-------- RAW DATA --------
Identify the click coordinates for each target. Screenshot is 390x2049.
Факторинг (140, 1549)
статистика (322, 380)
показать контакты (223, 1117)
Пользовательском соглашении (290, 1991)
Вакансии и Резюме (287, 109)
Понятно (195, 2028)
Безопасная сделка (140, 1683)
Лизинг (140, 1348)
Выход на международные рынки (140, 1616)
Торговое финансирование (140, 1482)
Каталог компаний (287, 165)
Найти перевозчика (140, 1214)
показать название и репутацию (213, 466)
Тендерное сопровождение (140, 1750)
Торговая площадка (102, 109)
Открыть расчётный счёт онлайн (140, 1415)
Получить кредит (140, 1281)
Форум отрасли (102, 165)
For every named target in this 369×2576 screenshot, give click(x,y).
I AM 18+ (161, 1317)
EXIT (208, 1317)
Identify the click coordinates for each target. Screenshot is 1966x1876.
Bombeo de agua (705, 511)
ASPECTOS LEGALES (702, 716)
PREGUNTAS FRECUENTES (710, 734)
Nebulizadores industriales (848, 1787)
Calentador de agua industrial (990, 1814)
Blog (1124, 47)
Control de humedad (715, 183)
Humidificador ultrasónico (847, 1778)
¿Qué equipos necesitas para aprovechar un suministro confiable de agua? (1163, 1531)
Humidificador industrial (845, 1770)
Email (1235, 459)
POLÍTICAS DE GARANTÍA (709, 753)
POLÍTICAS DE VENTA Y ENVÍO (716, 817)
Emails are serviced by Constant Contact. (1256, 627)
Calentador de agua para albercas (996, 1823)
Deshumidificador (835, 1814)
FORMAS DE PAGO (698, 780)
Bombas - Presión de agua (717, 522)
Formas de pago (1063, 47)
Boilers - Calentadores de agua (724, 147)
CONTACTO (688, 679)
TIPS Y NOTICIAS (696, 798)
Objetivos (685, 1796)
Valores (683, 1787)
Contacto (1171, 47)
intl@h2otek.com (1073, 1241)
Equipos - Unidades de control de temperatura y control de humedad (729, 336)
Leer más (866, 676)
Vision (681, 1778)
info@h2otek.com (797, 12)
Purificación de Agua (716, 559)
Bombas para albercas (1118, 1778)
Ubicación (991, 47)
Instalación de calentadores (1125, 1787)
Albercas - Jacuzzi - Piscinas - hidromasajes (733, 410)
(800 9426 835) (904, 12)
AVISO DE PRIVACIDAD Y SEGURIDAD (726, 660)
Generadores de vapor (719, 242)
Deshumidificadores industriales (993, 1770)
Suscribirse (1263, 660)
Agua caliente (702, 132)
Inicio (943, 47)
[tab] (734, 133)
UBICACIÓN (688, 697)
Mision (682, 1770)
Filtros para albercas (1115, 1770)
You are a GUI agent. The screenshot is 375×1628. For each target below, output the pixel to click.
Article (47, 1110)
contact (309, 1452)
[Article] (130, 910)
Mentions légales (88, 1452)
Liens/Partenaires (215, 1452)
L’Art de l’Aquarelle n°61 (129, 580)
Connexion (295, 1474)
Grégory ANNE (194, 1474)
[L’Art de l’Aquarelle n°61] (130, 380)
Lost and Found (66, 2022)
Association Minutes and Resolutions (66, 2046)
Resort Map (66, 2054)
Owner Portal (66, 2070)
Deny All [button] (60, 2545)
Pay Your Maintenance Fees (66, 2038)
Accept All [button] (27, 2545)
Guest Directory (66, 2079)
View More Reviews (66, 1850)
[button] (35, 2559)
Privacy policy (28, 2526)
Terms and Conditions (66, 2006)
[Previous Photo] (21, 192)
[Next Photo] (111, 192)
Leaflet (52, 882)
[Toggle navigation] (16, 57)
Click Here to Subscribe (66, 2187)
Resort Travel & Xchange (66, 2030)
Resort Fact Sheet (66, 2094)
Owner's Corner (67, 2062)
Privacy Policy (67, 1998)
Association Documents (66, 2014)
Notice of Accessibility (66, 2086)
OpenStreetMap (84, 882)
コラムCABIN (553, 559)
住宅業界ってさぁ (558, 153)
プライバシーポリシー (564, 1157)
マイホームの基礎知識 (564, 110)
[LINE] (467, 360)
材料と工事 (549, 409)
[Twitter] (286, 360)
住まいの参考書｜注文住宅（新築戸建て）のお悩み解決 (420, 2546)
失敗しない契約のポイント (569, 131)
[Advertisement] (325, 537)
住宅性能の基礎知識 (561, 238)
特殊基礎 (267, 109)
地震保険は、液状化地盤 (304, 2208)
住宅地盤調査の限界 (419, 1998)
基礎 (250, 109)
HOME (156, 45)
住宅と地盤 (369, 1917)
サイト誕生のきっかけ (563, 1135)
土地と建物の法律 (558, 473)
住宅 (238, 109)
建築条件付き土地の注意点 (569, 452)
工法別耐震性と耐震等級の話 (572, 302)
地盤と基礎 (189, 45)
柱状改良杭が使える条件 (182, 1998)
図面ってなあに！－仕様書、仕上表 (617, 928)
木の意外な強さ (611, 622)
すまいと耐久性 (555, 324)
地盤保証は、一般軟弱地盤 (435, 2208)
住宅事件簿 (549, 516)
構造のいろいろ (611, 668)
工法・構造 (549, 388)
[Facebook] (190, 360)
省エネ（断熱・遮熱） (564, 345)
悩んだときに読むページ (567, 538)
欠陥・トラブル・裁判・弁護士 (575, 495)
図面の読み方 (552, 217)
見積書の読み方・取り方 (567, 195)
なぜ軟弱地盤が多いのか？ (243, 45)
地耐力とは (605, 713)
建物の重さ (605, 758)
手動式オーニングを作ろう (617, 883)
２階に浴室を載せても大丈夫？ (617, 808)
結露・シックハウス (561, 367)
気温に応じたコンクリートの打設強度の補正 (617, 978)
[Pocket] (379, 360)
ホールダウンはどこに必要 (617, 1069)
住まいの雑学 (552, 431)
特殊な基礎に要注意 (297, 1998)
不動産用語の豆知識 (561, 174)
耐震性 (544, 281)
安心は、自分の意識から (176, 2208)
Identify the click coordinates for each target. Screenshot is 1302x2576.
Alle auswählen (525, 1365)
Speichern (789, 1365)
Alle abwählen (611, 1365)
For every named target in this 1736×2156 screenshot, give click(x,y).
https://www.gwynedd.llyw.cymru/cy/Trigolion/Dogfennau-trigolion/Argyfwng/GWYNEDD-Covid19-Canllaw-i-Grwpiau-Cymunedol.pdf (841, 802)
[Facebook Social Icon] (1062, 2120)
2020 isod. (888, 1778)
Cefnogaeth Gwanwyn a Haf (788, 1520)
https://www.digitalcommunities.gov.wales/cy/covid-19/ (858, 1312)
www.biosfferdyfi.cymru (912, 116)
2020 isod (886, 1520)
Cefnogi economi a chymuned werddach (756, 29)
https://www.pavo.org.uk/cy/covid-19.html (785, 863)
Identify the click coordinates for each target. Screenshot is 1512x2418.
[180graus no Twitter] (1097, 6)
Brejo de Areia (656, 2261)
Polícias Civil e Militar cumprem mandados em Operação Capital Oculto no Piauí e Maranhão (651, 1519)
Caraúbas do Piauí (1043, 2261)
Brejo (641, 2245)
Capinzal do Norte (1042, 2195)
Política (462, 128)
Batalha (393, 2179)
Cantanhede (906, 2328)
--------
**PROBLEM DESCRIPTION**. Print, without alteration, only the lines above between the one holding "[Advertisement] (325, 537)" and the one holding "結露・シックハウス (561, 367)", inclusive.

**ANSWER TO THE EXERCISE**.
[Advertisement] (325, 537)
住宅性能の基礎知識 (561, 238)
特殊基礎 (267, 109)
地震保険は、液状化地盤 (304, 2208)
住宅地盤調査の限界 (419, 1998)
基礎 (250, 109)
HOME (156, 45)
住宅と地盤 (369, 1917)
サイト誕生のきっかけ (563, 1135)
土地と建物の法律 (558, 473)
住宅 (238, 109)
建築条件付き土地の注意点 (569, 452)
工法別耐震性と耐震等級の話 (572, 302)
地盤と基礎 (189, 45)
柱状改良杭が使える条件 (182, 1998)
図面ってなあに！－仕様書、仕上表 (617, 928)
木の意外な強さ (611, 622)
すまいと耐久性 (555, 324)
地盤保証は、一般軟弱地盤 (435, 2208)
住宅事件簿 (549, 516)
構造のいろいろ (611, 668)
工法・構造 (549, 388)
[Facebook] (190, 360)
省エネ（断熱・遮熱） (564, 345)
悩んだときに読むページ (567, 538)
欠陥・トラブル・裁判・弁護士 (575, 495)
図面の読み方 (552, 217)
見積書の読み方・取り方 (567, 195)
なぜ軟弱地盤が多いのか？ (243, 45)
地耐力とは (605, 713)
建物の重さ (605, 758)
手動式オーニングを作ろう (617, 883)
２階に浴室を載せても大丈夫？ (617, 808)
結露・シックハウス (561, 367)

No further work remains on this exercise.